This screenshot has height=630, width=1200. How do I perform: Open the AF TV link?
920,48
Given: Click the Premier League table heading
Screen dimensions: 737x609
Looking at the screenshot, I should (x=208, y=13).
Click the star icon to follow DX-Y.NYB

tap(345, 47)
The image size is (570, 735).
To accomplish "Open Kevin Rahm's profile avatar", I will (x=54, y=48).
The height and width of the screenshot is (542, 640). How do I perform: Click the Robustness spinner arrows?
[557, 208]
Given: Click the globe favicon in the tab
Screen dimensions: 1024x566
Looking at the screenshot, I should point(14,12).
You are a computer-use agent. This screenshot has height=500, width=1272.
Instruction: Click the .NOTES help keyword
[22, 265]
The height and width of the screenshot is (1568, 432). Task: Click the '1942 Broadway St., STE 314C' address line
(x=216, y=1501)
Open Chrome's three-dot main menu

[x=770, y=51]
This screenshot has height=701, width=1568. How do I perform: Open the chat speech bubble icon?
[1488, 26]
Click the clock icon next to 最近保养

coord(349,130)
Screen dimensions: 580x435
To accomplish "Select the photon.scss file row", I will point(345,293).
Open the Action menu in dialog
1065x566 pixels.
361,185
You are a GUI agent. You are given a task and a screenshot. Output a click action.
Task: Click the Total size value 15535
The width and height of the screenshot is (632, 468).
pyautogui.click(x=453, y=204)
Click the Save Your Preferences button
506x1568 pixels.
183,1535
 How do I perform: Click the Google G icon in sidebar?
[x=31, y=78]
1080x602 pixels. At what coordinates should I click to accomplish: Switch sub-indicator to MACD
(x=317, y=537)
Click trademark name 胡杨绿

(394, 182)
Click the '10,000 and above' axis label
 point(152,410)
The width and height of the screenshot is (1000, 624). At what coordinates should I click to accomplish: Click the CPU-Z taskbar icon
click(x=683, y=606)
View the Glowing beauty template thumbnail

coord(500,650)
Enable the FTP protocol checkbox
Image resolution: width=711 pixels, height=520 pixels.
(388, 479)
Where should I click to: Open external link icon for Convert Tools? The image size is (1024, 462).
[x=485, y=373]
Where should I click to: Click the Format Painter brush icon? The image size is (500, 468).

-- -- --

_Exercise instructions_.
Please state how many lines in the records above hold the word "agent", giving only the number.

_Solution for this problem_.
2